Wednesday, May 03, 2006

Did you really mean that?



When I was invited to contribute an essay on the television show Desperate Housewives to the anthology Welcome to Wisteria Lane, I was sure I would write about story arc or dialogue or social satire vs. soap opera. However, as I watched Season One from start to finish on DVD in one week, something else caught my eye, literally. The sets. Television is, of course, a visual medium, and I was blown away by the skill of the production designer in using this strength to the utmost.

My essay concentrates on how the houses both reflect and give depth to the characters of the Housewives. I found all kinds of symbolism in the lack of basements (until the second season), the choice of artwork and each abode’s window treatments. I even discuss the differences in their front doors and what it says about the characters’ balance between public and private life.

That got me to thinking about literary criticism. As an English major, I used to have a grand time finding Christ and other kinds of symbolism in works of literature, and occasionally I wondered if the author really meant it to be there, or if I was just making this stuff up. Since college I have talked with many people who have the same question.

One way to answer that was to analyze my own work. How much symbolism did it really include? I discovered that my symbolism works on two levels: the conscious and the unconscious. I often deliberately include small details, such as the kind of flower a character has on the hall table or the color blouse she chooses to wear on a given day. If a reader notices these things, it will add depth to the reading experience. If the reader doesn’t catch them, it won’t detract from the book.

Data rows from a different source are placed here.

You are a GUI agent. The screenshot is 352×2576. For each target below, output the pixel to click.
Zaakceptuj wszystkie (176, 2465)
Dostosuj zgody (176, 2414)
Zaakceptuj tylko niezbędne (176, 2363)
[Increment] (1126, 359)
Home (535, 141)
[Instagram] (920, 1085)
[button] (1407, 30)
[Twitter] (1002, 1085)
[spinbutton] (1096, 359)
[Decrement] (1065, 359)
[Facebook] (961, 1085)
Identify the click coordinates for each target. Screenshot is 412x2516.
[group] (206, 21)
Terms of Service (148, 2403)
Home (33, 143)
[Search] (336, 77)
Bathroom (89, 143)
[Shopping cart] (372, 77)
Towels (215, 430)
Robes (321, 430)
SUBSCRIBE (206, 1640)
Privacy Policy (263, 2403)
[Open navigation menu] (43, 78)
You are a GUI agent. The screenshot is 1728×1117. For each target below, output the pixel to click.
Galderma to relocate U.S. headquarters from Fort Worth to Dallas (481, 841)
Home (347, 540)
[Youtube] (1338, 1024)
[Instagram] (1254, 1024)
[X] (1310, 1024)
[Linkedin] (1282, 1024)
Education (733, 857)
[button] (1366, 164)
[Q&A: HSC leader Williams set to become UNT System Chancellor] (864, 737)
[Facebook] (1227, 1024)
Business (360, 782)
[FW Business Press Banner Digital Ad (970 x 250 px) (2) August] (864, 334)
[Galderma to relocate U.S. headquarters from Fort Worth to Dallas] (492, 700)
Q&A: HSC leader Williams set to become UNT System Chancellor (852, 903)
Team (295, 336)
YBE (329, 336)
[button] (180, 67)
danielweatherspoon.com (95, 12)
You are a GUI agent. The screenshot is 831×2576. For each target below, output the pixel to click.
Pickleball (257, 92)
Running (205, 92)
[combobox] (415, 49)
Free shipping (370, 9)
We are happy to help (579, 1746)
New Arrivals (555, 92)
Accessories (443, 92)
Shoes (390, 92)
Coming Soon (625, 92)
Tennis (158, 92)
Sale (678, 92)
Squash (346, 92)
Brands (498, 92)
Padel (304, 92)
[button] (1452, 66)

However, my symbolism also functions at an unconscious level. My first book A Bridge to Love is all about bridges, real and metaphorical. I consciously made building those bridges the theme of the book. Oddly enough, I have a phobia about driving my car over high bridges; if I try, I find myself in the throes of a full-blown panic attack. One evening I was at a party chatting with a fellow soccer mom who’s also a psychiatrist. She had just read the book and was complimenting me on it. Then she said, “I see you’re working out your phobia in your writing.” My mouth fell open because I had never connected the theme of the book with my fear of bridges. I felt as though I’d been smacked up aside of the head. I also felt like an idiot: there was a heck of a lot more symbolism going on than I, the writer, had been aware of.

So what do you think about symbolism in writing? Is it really there or do the literary critics and English majors make it up to give themselves something to talk about?

6 comments:

Ann Roth said...

Neat topic, Nancy. Human beings are wired to learn and live according to myths and stories, each filled with symbolism.

As writers who tell stories we can't help but incorporate these same myths and stories in our own unique ways. Whether we're aware of doing so or not, we do use symbolism. And whether readers realize this or not, they relate to those symbols.

Gail Dayton said...

Symbols and themes. I wish I could do them deliberately, but most of mine seem to be the unconscious sort...

Nancy Herkness said...

Thanks, Ann! I think you're absolutely right that we relate to symbols whether we realize it or not.

Gail, I don't start out with a theme in my books. It usually weaves itself in subtly as I type . At some point, it hits me over the head and I say, "Eureka! This book is about building bridges!" I guess that's when I become conscious of my subconscious. -G-

JoAnn Ross said...

As a former lit major (whose honor thesis was on the Bronte sisters as feminists) , I think it's a little of both. Jenny Cruise incorporated one of my books into her published doctoral thesis, and when I saw all those charts and arrows showing what I'd done, I told her that if I'd known ahead of time I'd had to do all that technical stuff, I'd have NEVER been able to write the book.

However, I do tend to start my books with a theme. It may change, but since I never know what my plot's going to be, a theme gives me something to hang my story on when I'm just beginning. As for symbolism, sometimes it's fun to play with symbols in the writing. And sometimes, to quote an old adage, a cigar is just a cigar. :)

Nancy Herkness said...

JoAnn, I wrote a thesis on Gerard Manley Hopkins in which I used colored pencils to show how the sound of the words intensified the emotion of the poems. It looked really pretty--and the professor loved it--but I did wonder what ole Gerard would have thought of the whole thing. I'm not sure whether he smoked cigars...

Sharon Schulze said...

Nancy--

I, too, always wondered if the symbolism pointed out in class for the book du jour had been intentional. I admit I usually thought it was something teachers and profs. mentioned to either get us to think, or so they'd have more to talk about :-).

I was quite surprised when I realized that there is symbolism in my work. I never consciously put it there--and generally don't notice it until well after I've finished writing the book. I think if I tried to do it, I'd feel so self-conscious it would make things really awkward.

I'm better off not knowing until later.